Маяковский… Он стремился сделать жизнь: новую, яркую, приравняв перо не только к штыку, но – одновременно к строительному материалу и различному инструментарию…
…в одном Маяковский ошибался: «В этой жизни помереть не трудно…»
Трудно, ох, как трудно, ежели достойно, стоически, мудро, но речь не об этом: в данном контексте стихотворения «Сергею Есенину» строка совершенно оправдана, ибо речь о новом, неизвестном ещё, но бурно развивающемся, строящемся мире…

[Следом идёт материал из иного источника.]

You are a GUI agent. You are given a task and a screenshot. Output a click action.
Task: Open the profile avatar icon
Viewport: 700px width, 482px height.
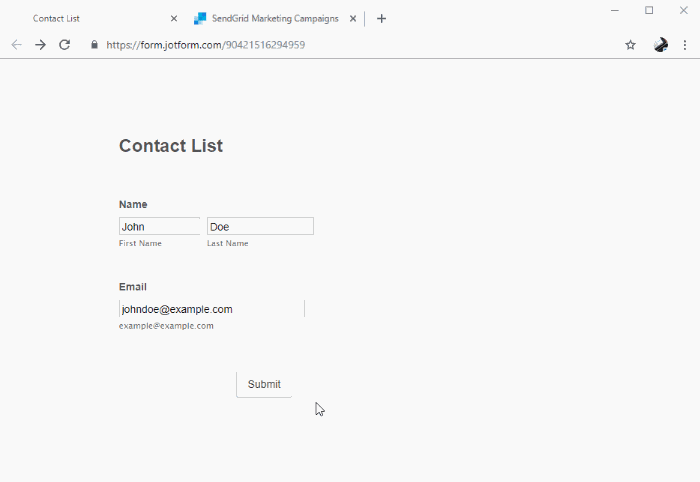(660, 45)
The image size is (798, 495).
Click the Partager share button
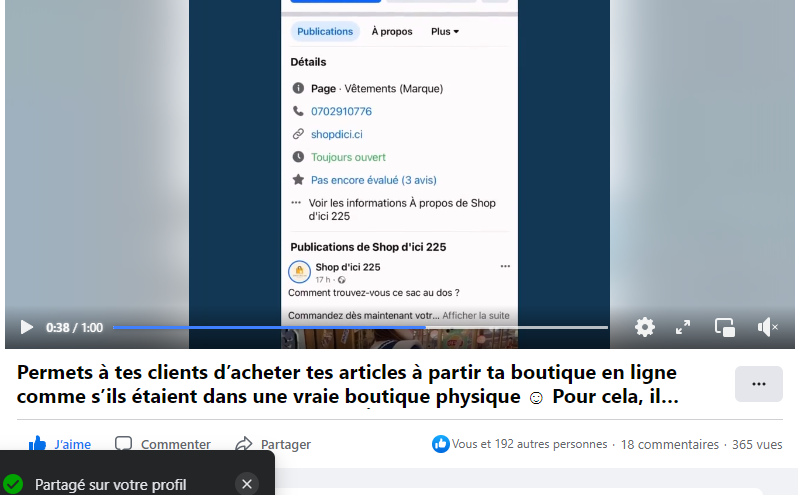[x=273, y=444]
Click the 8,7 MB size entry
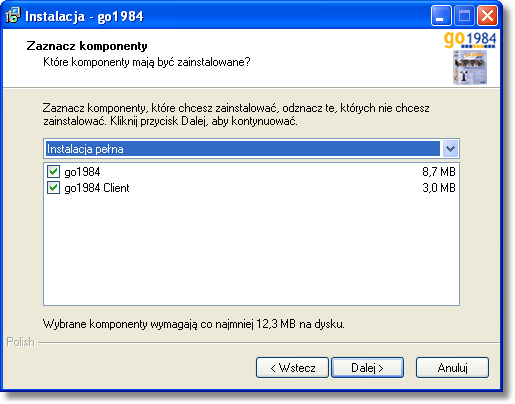This screenshot has height=404, width=515. pos(439,172)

Представляя противоположные полюса, они – Есенин и Маяковский – сложно противостояли друг другу: и в стихе, и в жизни; отдавая друг другу должное, хотя и издеваясь порой друг над другом.
Не без этого.
Однако, стихотворение «Сергею Есенину» предельно серьёзно, и – столь же уважительно, и строки:
— Прекратите!
Бросьте!
Вы в своем уме ли?
Дать,
чтоб щеки
заливал
смертельный мел?
Вы ж
Такое
загибать умели,
что другой
на свете
не умел.
Дают чёткое понимание сверхзначительной роли Есенина – в стране, где поэтическое слово раскатисто слышно (в отличие от нынешней) – на какое наслаивается очевидное сожаление о сделанном Есениным, когда не просто жалость.
Стих был популярен.
Он разносился широко – ибо отрицал смерть; он рокотал жаждой жизни, деятельности, подвига.
Вопрос о суициде обоих поэтов едва ли когда-то разрешится…

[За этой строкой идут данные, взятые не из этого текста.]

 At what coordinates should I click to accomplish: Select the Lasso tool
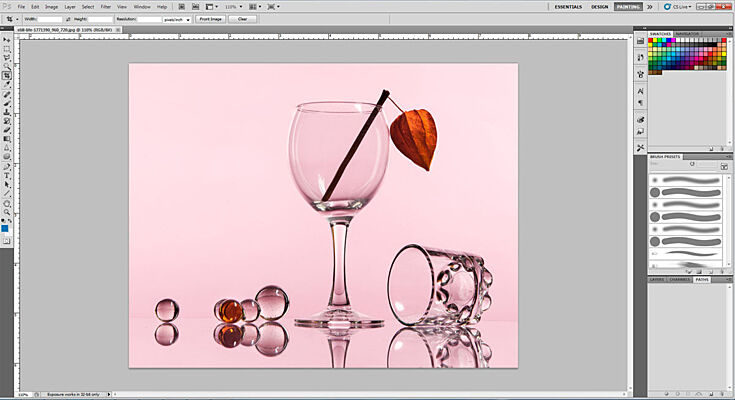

Вполне возможно, что Маяковский, выполняя секретные политические миссии на западе, попал под зачистку, и был убит.
Так, или иначе, о самоубийстве применительно к себе в русской поэзии писали только трое: Есенин, Маяковский, Цветаева…
Стих Маяковского рвётся болью в начале: и даже полёт Есенина, врезывающегося в звёзды, отдаёт чем-то религиозным.
Далее – более трезвые строфы:
Критики бормочут:
— Этому вина
то…
да сё…
а главное,
что смычки мало,
в результате
много пива и вина. —
Дескать,
заменить бы вам
богему
классом,
класс влиял на вас,
и было б не до драк.
Ну, а класс-то
Жажду
заливает квасом?
Класс — он тоже
выпить не дурак.
Жёсткая констатация расейской беды-привычки, коснувшейся Есенина, обошедшей Маяковского.
Лестница, ведущая вглубь страницы, выводит стремительно к всплеску горя одного поэта от самоубийства другого:
Навсегда
Теперь
Язык
в зубах затворится.
Тяжело
и неуместно
разводить мистерии.
У народа,
у языкотворца,
умер
звонкий
забулдыга подмастерье.
Маяковский знал, как почтить равного ему собрата-поэта.
И почтил.
И звонко данный финальный афоризм, отрицающий суицид Маяковского, врезается в плоть реальности вечной правдой: с маленькой такой ошибкой: достойно умереть очень трудно.